By: Sheila Kun RN, BA, BSN, MS
My father migrated from Macau and joined me in Los Angeles when he was 70 years old. He was very active in his volunteer work in Chinatown at the Senior center. He promoted exchange of cultural events by sponsoring Cantonese Opera to perform here. He also taught the younger folks in the community how to organize the cultural exchange events, including budgeting, marketing and establishing relationships with all the stakeholders. He was a social butterfly and his social activities were busier than mine at that time; from his Monday through Friday volunteer work, he had all kinds of social events such as community outreach programing, birthday celebrations, wedding of colleagues, and Karaoke. Striving to be independent, he knew how to take buses to go to Chinatown, including transfers from our house. Basically he had led a very productive senior life for almost 20 years here before he passed away in his sleep. But one activity that he had abstained from very early on was attending funerals. I never really questioned why until I read Julie-Allyson Ieron’s book on “The Overwhelmed Woman’s Guide… Caring for Aging Parents. I decide I would share her insight on helping seniors to cope with losing friends.

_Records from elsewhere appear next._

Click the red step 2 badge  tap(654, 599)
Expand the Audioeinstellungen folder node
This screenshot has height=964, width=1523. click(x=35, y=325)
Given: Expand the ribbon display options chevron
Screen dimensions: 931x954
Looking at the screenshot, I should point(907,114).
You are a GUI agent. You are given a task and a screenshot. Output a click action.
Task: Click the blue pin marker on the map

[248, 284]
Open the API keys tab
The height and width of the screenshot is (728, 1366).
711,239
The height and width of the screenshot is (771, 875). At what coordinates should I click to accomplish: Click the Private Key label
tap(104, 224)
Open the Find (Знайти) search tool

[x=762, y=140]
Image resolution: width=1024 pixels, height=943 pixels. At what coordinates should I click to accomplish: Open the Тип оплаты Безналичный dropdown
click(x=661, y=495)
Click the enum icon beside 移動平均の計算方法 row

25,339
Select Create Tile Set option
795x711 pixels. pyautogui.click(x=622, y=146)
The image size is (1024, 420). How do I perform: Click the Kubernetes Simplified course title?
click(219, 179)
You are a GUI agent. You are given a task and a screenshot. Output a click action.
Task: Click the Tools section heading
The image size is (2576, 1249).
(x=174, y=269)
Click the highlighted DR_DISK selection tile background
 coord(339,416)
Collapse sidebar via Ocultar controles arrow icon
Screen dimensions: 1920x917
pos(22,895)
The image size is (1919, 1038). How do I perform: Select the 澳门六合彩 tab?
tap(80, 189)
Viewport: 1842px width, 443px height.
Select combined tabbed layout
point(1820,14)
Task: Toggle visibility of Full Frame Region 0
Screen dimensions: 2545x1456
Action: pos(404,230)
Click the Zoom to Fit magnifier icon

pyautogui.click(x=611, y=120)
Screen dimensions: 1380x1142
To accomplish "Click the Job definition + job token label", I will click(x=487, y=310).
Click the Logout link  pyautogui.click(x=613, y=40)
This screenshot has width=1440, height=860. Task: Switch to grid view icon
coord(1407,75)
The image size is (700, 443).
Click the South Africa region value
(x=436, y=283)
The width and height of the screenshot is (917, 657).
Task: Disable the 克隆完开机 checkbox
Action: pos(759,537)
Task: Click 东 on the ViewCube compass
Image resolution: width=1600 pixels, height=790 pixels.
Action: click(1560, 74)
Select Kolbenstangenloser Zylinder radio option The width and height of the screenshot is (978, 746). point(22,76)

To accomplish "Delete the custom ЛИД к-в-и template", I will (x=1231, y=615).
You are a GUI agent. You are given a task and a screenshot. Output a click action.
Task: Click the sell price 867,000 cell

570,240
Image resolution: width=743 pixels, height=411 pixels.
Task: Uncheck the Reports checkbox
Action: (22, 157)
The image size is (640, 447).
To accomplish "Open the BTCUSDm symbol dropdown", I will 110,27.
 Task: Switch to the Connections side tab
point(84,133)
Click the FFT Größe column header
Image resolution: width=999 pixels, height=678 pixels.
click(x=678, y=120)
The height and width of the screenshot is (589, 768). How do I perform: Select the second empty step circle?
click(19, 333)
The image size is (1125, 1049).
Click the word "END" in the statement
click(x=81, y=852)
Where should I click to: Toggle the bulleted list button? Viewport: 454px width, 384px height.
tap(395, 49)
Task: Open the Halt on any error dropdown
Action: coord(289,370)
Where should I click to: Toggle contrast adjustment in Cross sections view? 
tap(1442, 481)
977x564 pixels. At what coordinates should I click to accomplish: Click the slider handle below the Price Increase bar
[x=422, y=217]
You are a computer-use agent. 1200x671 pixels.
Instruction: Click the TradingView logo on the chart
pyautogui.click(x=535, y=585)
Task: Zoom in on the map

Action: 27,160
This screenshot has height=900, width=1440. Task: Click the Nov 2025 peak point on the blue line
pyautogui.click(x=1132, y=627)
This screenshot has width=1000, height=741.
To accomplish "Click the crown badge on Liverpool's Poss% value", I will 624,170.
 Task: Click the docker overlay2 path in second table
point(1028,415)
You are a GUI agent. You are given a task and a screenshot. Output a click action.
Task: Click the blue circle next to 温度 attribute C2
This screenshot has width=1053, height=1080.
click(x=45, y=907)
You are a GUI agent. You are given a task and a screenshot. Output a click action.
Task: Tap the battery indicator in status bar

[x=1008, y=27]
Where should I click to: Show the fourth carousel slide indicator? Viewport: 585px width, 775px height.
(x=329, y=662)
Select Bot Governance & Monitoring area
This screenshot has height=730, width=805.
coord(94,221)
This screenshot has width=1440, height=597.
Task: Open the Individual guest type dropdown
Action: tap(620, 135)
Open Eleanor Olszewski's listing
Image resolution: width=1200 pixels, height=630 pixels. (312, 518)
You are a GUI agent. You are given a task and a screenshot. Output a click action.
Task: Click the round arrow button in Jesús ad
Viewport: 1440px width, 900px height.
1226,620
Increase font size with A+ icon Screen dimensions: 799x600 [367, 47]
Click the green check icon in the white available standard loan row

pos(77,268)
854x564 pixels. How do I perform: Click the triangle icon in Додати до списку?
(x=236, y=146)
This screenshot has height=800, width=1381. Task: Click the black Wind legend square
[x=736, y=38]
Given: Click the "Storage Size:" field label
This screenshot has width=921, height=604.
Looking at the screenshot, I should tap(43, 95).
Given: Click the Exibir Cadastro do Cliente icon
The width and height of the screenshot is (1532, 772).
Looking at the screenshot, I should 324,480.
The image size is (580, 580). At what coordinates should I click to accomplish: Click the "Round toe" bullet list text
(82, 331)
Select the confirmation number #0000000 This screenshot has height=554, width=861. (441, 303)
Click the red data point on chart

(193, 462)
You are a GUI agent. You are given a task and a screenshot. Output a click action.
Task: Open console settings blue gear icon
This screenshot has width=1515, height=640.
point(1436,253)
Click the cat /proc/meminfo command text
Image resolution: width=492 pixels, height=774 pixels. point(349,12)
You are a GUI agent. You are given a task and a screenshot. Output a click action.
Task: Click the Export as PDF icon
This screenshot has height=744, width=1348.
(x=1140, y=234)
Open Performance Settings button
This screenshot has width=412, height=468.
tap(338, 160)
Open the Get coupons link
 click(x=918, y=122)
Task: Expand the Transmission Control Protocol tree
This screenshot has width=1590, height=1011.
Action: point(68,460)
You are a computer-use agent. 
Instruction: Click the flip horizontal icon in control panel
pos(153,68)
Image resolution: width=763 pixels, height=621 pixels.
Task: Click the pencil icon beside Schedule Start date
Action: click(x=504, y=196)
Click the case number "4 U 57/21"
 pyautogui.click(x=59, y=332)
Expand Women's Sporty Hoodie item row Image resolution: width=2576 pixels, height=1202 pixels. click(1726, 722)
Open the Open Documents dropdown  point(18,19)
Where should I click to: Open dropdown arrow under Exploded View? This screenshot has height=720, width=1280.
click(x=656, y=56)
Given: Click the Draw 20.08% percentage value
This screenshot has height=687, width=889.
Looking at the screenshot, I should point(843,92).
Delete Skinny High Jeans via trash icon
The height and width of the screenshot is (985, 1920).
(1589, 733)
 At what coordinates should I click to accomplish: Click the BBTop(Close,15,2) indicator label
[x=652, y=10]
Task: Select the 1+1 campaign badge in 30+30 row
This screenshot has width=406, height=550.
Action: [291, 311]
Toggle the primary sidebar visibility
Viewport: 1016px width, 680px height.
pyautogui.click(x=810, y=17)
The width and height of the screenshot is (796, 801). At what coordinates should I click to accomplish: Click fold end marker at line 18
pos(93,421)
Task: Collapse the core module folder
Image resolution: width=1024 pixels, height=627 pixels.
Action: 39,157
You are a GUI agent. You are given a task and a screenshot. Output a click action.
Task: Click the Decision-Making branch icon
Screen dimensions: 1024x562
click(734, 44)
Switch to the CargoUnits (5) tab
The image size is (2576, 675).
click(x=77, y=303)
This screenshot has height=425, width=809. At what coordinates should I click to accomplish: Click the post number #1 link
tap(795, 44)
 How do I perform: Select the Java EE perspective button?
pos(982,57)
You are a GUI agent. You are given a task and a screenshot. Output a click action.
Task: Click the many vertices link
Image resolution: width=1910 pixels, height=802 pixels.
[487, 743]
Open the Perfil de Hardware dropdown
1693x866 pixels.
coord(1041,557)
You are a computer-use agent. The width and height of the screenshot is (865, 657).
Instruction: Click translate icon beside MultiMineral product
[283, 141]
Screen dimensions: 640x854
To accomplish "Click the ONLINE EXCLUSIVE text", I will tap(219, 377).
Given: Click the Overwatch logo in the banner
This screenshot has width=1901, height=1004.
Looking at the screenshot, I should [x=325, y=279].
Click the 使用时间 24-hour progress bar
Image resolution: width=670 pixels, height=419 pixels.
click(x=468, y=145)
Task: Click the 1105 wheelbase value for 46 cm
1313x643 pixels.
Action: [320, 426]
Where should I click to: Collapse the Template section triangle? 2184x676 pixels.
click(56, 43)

As you can image, when the seniors advance in age, their siblings, cousins, and friends would wobble on walkers, slouch in wheelchairs, rasp with oxygen tanks, and succumb to infirmity. Very soon, it seems like only a few are left standing. I took my father’s absence in funeral services as a sign of avoidance. Looking back, I felt that I failed to recognize and address with him the topic of CHANGE. Hence I would share Julie’s observation on change with you the next few weeks.
This is a chapter about change – change from the seniors’ perspectives. As they are aging, so are their contemporaries. Often times, we fail to take into account the affect their shrinking social circles have on their outlooks. People they have known for lifetimes are gone for good. Their worlds are becoming smaller, more limited, and more isolated.
An aging expert Alice Domar wrote: The emotions people experience as they cope with the changes that age brings on can be very similar to the emotions people feel when they lose a loved one…. The grief manifests itself in many different ways. Symptoms of grief ranges from shock and disbelief, to denial that change is taking place, to depressions, loneliness, and a sense of isolation. More visible emotions, such as panic, hostility, and an inability to function day-today, are also possible.
Few would argue that these turbulent emotions are the starting point as we face loss and change, but if we want to help our seniors move into a productive new normalcy, a few “divine secrets” may provide the impetus we need.
Your homework from the Care Ministry this week: Can you identify the impact of change on the elderly?